◆ **Document passage**
::::
At Turtle Bay, there’s a small town for which the annual arrival of the hundreds of thirsty, hungry Ha-Ha sailors—this year, there were 657—is the commercial highpoint of the year. Mexican men roared around in simple boats, taxiing Ha-Ha sailors to shore and picking up trash for a dollar a bag. Pilots of overloaded dinghies tentatively wended their way around the bay, looking for their boat in a forest of masts. A Ha-Ha sailor swam up to our boat and chatted comfortably for 20 minutes in the buoyant saltwater. Crews traded gin for fish and steaks for beer. (I got five minutes with my wife on an iridium cell phone in exchange for enduring a 20-minute tour of the proud captain’s boat.)
In desolate Bahia Santa Maria, there was no town, no water taxis and no wind. In that vacuum, the radio roll call echoed across the water from all the boats so that Richard Spindler, the Ha-Ha’s charismatic “Grand Poobah,” emanated from everywhere at once. Spindler is editor and publisher of the Latitude 38 Sailing Magazine and the captain of a big catamaran named Profligate. “I was put on earth to help people have a little fun.”
::::
◆ **Material supplied**
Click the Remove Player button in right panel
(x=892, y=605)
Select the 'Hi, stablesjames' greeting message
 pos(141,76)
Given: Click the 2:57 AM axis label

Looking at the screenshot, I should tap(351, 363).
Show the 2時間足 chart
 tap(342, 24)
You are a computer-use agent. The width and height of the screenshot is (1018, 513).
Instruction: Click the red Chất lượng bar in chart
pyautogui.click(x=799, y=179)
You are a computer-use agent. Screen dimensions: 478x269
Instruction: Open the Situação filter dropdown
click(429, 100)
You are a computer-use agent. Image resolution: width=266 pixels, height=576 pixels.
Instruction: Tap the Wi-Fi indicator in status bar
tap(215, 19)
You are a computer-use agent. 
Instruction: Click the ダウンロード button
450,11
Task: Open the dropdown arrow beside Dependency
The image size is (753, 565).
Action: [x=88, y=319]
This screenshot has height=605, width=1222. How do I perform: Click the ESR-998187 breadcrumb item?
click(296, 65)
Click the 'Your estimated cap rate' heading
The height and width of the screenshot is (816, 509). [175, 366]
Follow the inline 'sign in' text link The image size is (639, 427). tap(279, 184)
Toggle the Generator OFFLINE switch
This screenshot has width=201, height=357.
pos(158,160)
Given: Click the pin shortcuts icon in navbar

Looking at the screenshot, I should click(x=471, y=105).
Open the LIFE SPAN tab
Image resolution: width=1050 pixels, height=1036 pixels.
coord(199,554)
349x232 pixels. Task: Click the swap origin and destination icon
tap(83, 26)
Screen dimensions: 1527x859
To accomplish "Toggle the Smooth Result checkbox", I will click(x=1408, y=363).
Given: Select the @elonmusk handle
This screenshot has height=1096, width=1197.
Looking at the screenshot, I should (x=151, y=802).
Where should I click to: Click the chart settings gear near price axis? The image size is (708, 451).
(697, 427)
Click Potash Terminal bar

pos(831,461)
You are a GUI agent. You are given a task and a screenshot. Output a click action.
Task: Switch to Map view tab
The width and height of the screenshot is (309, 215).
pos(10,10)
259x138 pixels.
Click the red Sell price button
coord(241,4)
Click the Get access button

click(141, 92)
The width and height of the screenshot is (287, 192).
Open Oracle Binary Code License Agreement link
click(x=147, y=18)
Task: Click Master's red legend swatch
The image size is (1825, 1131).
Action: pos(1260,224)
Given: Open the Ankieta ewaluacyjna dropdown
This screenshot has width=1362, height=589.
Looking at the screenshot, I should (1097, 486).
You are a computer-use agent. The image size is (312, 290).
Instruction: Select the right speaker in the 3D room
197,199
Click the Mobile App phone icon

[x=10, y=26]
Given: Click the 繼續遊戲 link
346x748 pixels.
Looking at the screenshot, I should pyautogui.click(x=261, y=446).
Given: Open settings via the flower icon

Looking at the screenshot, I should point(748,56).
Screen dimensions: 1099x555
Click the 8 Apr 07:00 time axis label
::::
◆ **Stated goal 1**
In the rows, update the lines from the line with "Where should I" to the line with "pos(831,461)" by replacing "Potash Terminal" with "Coal Terminal", leaving everything else unchanged, and give only those lines.
◆ **Stated goal 2**
Write what comes next in the account of the Ha-Ha sailing rally, starting after its final sentence.
The rows have no connection to the account of the Ha-Ha sailing rally.

◆ **Exercise output 1**
Where should I click to: Click the chart settings gear near price axis? The image size is (708, 451).
(697, 427)
Click Coal Terminal bar

pos(831,461)

◆ **Exercise output 2**
That’s hard work—work for which Spindler insists he makes no money. He earns much of the $299 Ha-Ha entry fee by deftly moderating lengthy radio discussions attempting to connect Ha-Ha sailors with problems with sailors with solutions. One captain needs some spinnaker tape, another wonders if anyone could help him fix a bent bowsprit, another needs a sail repair kit, another needs some rudder bearings and one captain’s daughter has her retainer stuck in her mouth.
Most of these problems are solved thanks to the fleet’s large size and amiable spirit. But when one boat’s motor went out 10 miles short of Bahia Santa Maria and, barely making any headway, it was looking for a tow from a nearby power boat, Spindler rejected the idea as strongly as his Grand Poobah persona would allow. “It’s important to be self-sufficient,” he said over the radio, and soliciting a tow in a non-emergency situation was, in his book, both “kinda funky” and “not cool.” Many captains radioed in their agreement with Spindler’s spin on the situation, and the censured boat limped under its meager sail power many hours later.
In each harbor, a woman used the radio to invite “Friends of Bill W.”—code for members of Alcoholics Anonymous—to join her on another channel to talk about arranging a meeting. I imagine there’s a need for AA members to stick together in this environment. Though Spindler cautiously claims on the Ha-Ha Web site that this trip is not a drinking binge, the quantity and the quality of the dancing at the beach parties he organizes at each stop tell another story. Middle-aged men often sing at the top of their lungs and middle-aged women occasionally take off their tops. As Tom Miller put it, “I’m a member of Alcoholics Unanimous.”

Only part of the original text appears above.